> Goal 1
In the passage about Marcel and the debris, why is the analysis described as "now null and void"?
> Goal 2
Can you reproduce the passage about Marcel and the debris from "Once Marcel arrived" to "required special handling."?

> Passage provided
## start

So, knowing that it is not one of the 509th’s airplanes, and suspecting it was not an Air Force (Army Air Forces if you wish to get technical) aircraft, and possibly knowing that it wasn’t something lost in the last twenty-four hours, Marcel finished his lunch and drove to the sheriff’s office. There he talked to Brazel, thought that something interesting had been found (after looking at the debris Brazel had brought in), drove back to the base to consult with his commander, and then, with Sheridan Cavitt, followed Brazel back to the ranch. At no time was there speculation that this was an aircraft accident and therefore, the analysis, based on this assumption, is now null and void.
Once Marcel arrived on the debris field, and once he saw the wreckage there, he would have known that it was neither aircraft nor rocket. It was not something that required any special handling, if we are guided simply by regulations. If it was a balloon, then there was nothing special about it and the regulations do not come into play. If it was an alien spacecraft, and the skeptics are fond of telling us that he wouldn’t have recognized it as such at the time… and if the debris was of the few varieties mentioned by Bill Brazel and what Marcel told Bill Moore, then the regulations didn’t come into play. There was nothing on the field, at that precise moment, that would suggest to Marcel that this required special handling.

## end

> Listed records
## start

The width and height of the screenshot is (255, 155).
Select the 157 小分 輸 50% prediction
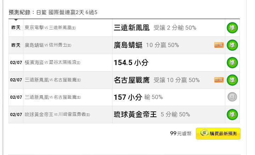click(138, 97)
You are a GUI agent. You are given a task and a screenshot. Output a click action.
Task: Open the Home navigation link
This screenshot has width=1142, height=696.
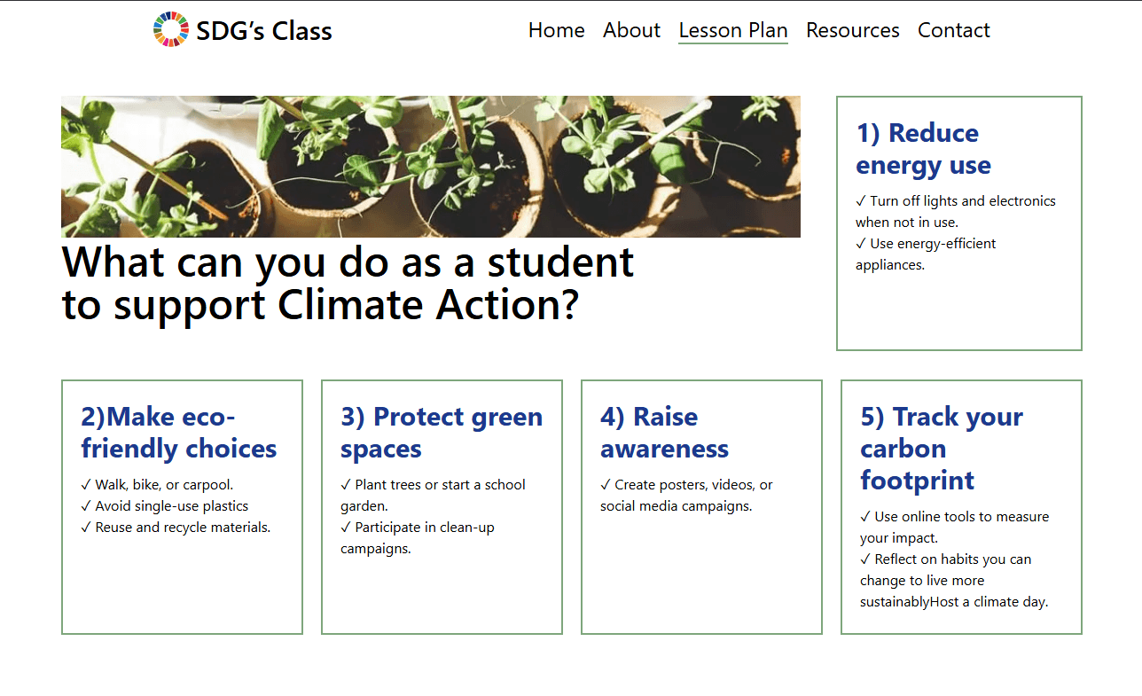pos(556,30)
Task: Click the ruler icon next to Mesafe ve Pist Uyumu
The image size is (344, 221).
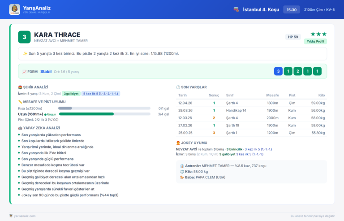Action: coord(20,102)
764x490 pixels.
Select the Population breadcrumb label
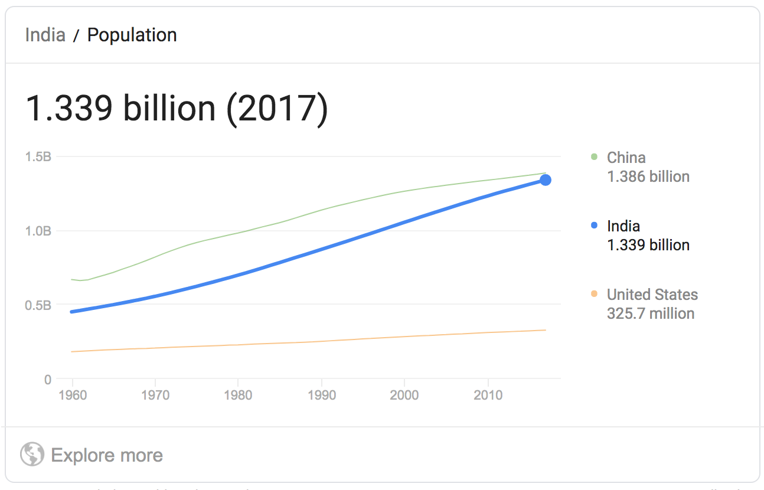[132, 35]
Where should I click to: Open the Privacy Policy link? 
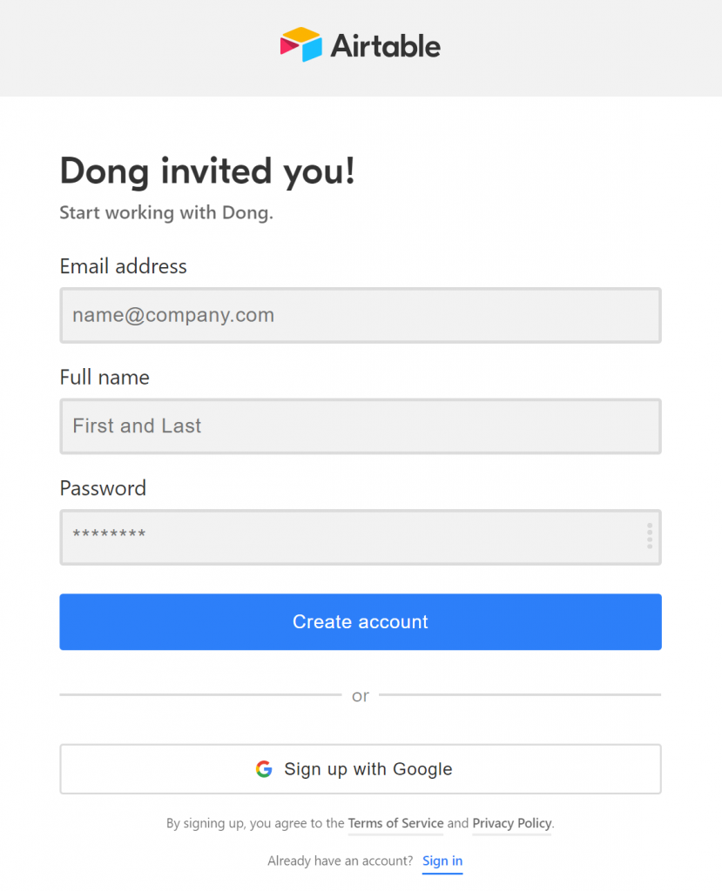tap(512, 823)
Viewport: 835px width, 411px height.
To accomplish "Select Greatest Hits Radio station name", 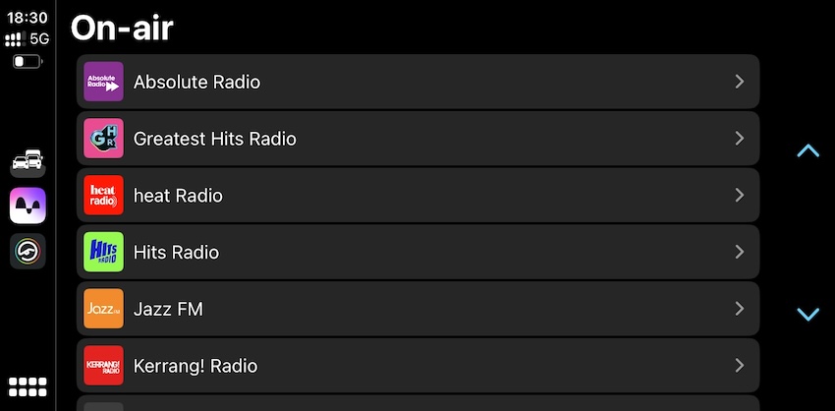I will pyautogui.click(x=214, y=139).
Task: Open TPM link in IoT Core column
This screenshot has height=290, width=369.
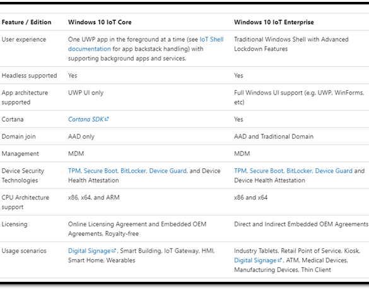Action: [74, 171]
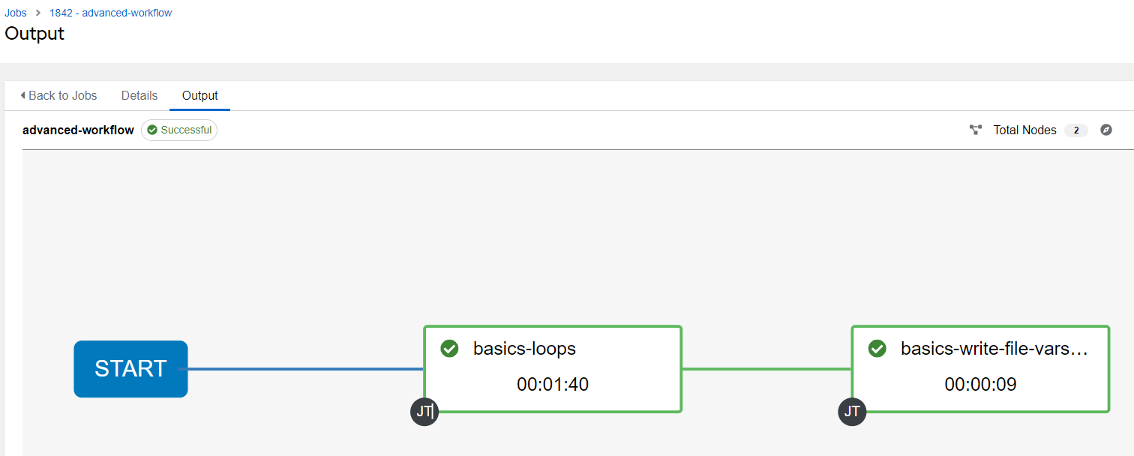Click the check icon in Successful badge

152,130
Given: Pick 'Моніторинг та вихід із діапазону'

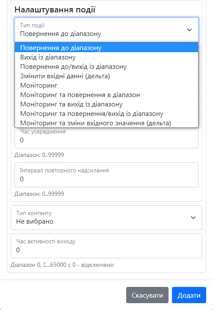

## end
## start

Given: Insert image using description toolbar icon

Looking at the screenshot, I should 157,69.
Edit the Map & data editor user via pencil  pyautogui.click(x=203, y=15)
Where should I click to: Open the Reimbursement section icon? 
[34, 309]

## end

> Exercise answer 1
The analysis rested on the assumption that this was an aircraft accident, but at no time was there any speculation that it was. Without that assumption, the analysis no longer holds.

> Exercise answer 2
Once Marcel arrived on the debris field, and once he saw the wreckage there, he would have known that it was neither aircraft nor rocket. It was not something that required any special handling, if we are guided simply by regulations. If it was a balloon, then there was nothing special about it and the regulations do not come into play. If it was an alien spacecraft, and the skeptics are fond of telling us that he wouldn’t have recognized it as such at the time… and if the debris was of the few varieties mentioned by Bill Brazel and what Marcel told Bill Moore, then the regulations didn’t come into play. There was nothing on the field, at that precise moment, that would suggest to Marcel that this required special handling.